-- begin Article --

St. Luke 13:25. But when the good man of the house shall enter in, and shut the door, and you shall begin to stand without, and knock at the door, saying, Lord open to us: and he answering shall say to you, I know you not whence you are: then you shall begin to say,
26. We did eat before thee and drink, and in our streets didst thou teach.
26. Eat before thee.] It is not enough to feed with Christ in his Sacraments, or to hear his word in the Church, to challenge heaven thereby, unless we live in unity of the Catholic Church. So St. Augustine applieth this against the Donatists, that had the very same service and Sacraments which the Catholic Church, had yet severed themselves from other Christian countries by Schism.

St. John 3:5. JESUS answered, Amen, Amen I say to thee, Unless a man be borne again of water and the Spirit, he can not enter into the kingdom of God.
5. Born again of Water.] As no man can enter into this world nor have his life and being in the same, except he be born of his carnal parents: no more can a man enter into the life and state of grace which is in Christ, or attain to life everlasting, unless he be born and baptized of water and the Holy Ghost. Whereby we see first, this Sacrament to be called our regeneration or second birth, in respect of our natural and carnal which was before. Secondly, that this sacrament consisteth of an external element of water, and internal virtue of the Holy Spirit: Wherein it excelleth John's baptism, which had the external element, but not the spiritual grace. Thirdly, that no man can enter into the Kingdom of God, nor into the fellowship of Holy Church, without it. Whereby the Pelagians, and Calvinists be condemned, that promise life everlasting to young children that die without baptism, and all other that think only their faith to serve, or the external element of water superfluous or not necessary: our Saviour's words being plain and general. Though in this case, God which hath not bound his grace, in respect of his own freedom, to any Sacrament, may and doth accept them as baptized, which either are martyred before they could be baptized, or else depart this life with vow and desire to have that Sacrament, but by some remediless necessity could not obtain it. Lastly, it is proved that this Sacrament giveth grace ex opere operator, that is, of the work itself (which all Protestants deny) because it so breedeth our spiritual life in God, as our carnal birth giveth the life of the world.

-- end Article --
-- begin Data --

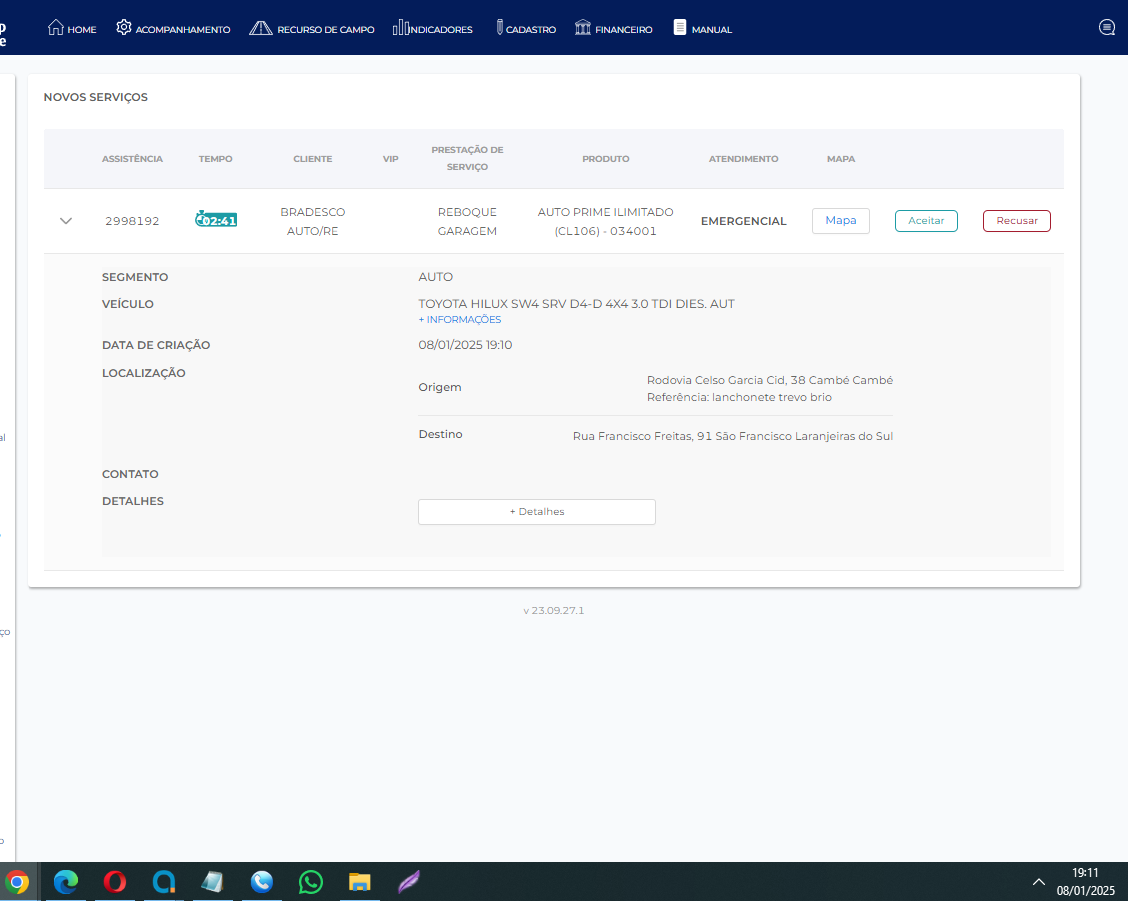The width and height of the screenshot is (1128, 901).
Task: Open the Cadastro menu
Action: [525, 29]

-- end Data --

** Required actions **
#1 Reproduce the passage from the scripture commentary word for word, starting at "St. John 3:5." and ending at "kingdom of God.".
#2 Pick up the scripture commentary after its last sentence and carry the text forward.

** Answers to each task **
#1
St. John 3:5. JESUS answered, Amen, Amen I say to thee, Unless a man be borne again of water and the Spirit, he can not enter into the kingdom of God.

#2
St. John 3:18. He that believeth in him, is not judged. But he that doth not believe, is already judged because he hath not believed in the name of the only begotten son of God.
18. Is judged already.] He that believeth in Christ with faith which worketh by charity (as the Apostle speaketh) shall not be condemned at the later day nor at the hour of his death. But the Infidel, be he Jew, Pagan, or Heretic, is already (if he die in his incredulity) by his own profession and sentence condemned, and shall not come to judgment either particular or general, to be discussed according to his works of mercy done or omitted. In which sense St. Paul saith that the obstinate Heretic is condemned by his own judgment, preventing in himself, of his own free will, the sentence both of Christ and of the Church.

St. John 10:1 AMEN, amen I say to you, he that entereth not by the door into the fold of the sheep, but climbeth up another way: he is a thief and a robber.
1. Climbeth another way.] Whosoever taketh upon him to preach without lawful sending, to minister Sacraments, and is not Canonically ordered of a true Catholic Bishop, to be a Curate of souls, person, bishop, or what other spiritual Pastor soever, and cometh not in by lawful election and holy Church's ordinance to that dignity, but breaketh in against order by force or favor of men, and by human laws, he is a thief and a murderer. So came in Arius, Calvin, Luther, and all Heretics: and all that succeed them in room and doctrine. And generally every one that descendeth not by lawful succession in the known ordinary line of Catholic Bishops and Pastors that have been in all countries since their conversion. And according to this rule St. Irenaeus li. 3 c. 3 trieth the true shepherds from the thieves and heretics. So do Tertul. de Praescr. nu. 11; St. Cypr. de unit., Ec. nu. 7; St. August. ep. 165 and cont. ep Manich. c. 4 and Lirinensis.

St. John 15:4. Abide in me: and I in you. As the branch can not bear fruit of itself, unless it abide in the vine: so you neither, unless you abide in me.
4. Unless it abide.] Whosoever by Heresy or Schism or for any other cause is cut off or separated from the Church, he can do no meritorious work to salvation.

St. John 17:3. And this is life everlasting that they know Thee, the only true God, and JESUS CHRIST Whom Thou hast sent.
3. Life everlasting.] Both the life of glory in heaven, and of grace here in the Church, consisteth in the knowledge of God: that, in perfect vision: this, in faith working by charity; for, knowledge of God without keeping his commandments, is not true knowledge, that is to say, it is an unprofitable knowledge. 1 Io. 2.

Romans 5:14. But death reigned from Adam unto Moses, even on them also that sinned not after the similitude of the prevarication of Adam, who is a figure of him to come.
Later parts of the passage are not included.